## Description of the task
Rewrite the material below with every "Given" changed to "Request" and nothing else altered. Leave the pictures out of your version.

Records from a data source:
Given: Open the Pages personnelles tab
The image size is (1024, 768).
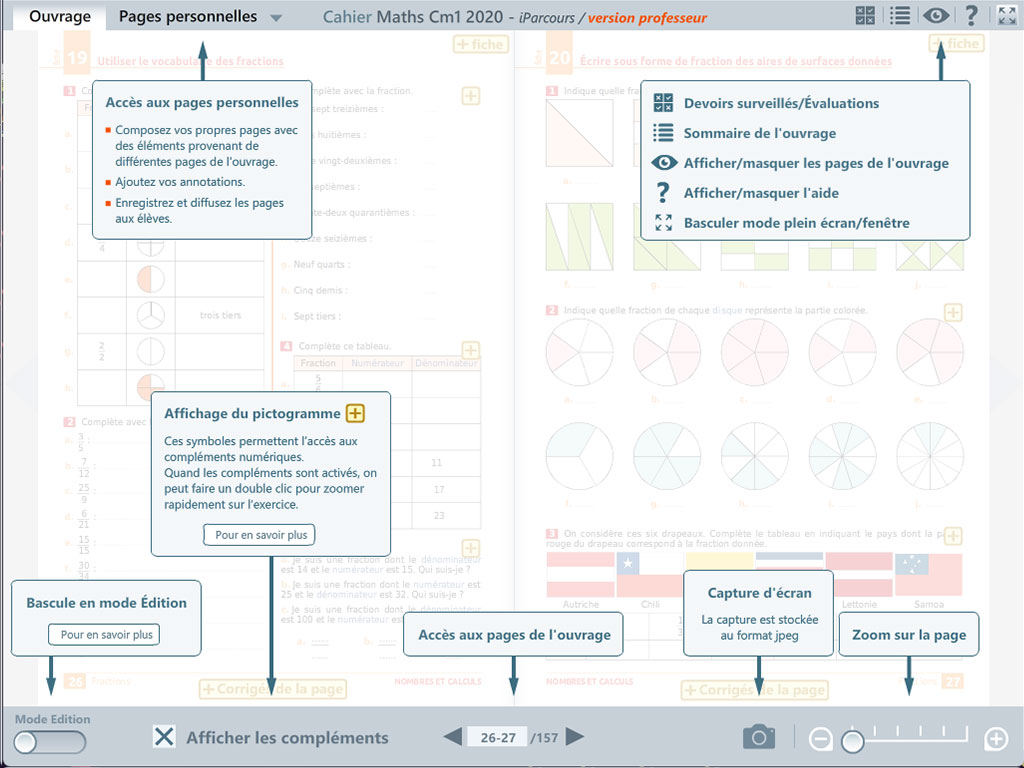Looking at the screenshot, I should tap(188, 17).
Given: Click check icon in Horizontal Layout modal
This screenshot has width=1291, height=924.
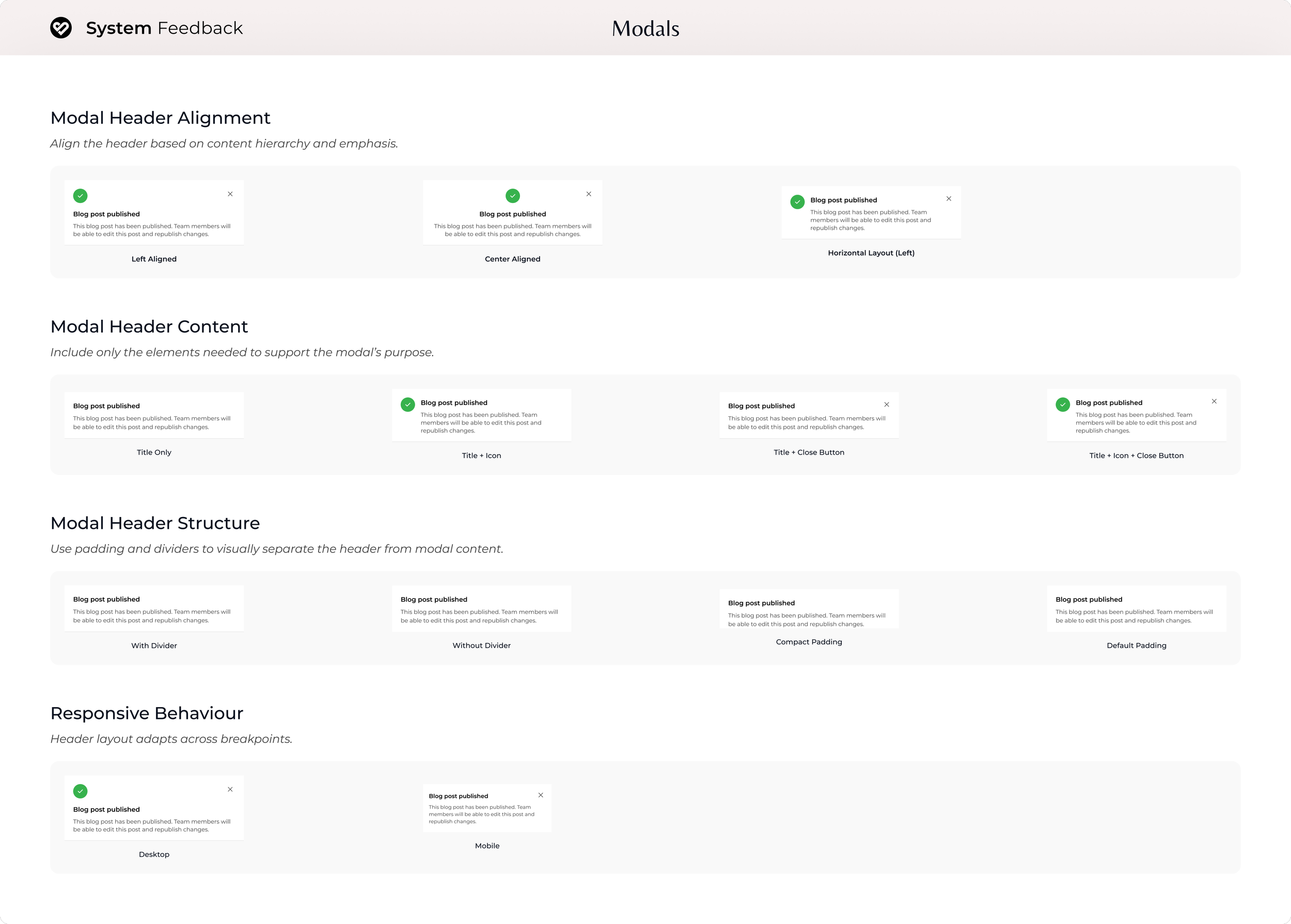Looking at the screenshot, I should click(797, 201).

## Complete output
Request: Open the Pages personnelles tab
The image size is (1024, 768).
Looking at the screenshot, I should tap(188, 17).
Request: Click check icon in Horizontal Layout modal
This screenshot has width=1291, height=924.
Looking at the screenshot, I should click(797, 201).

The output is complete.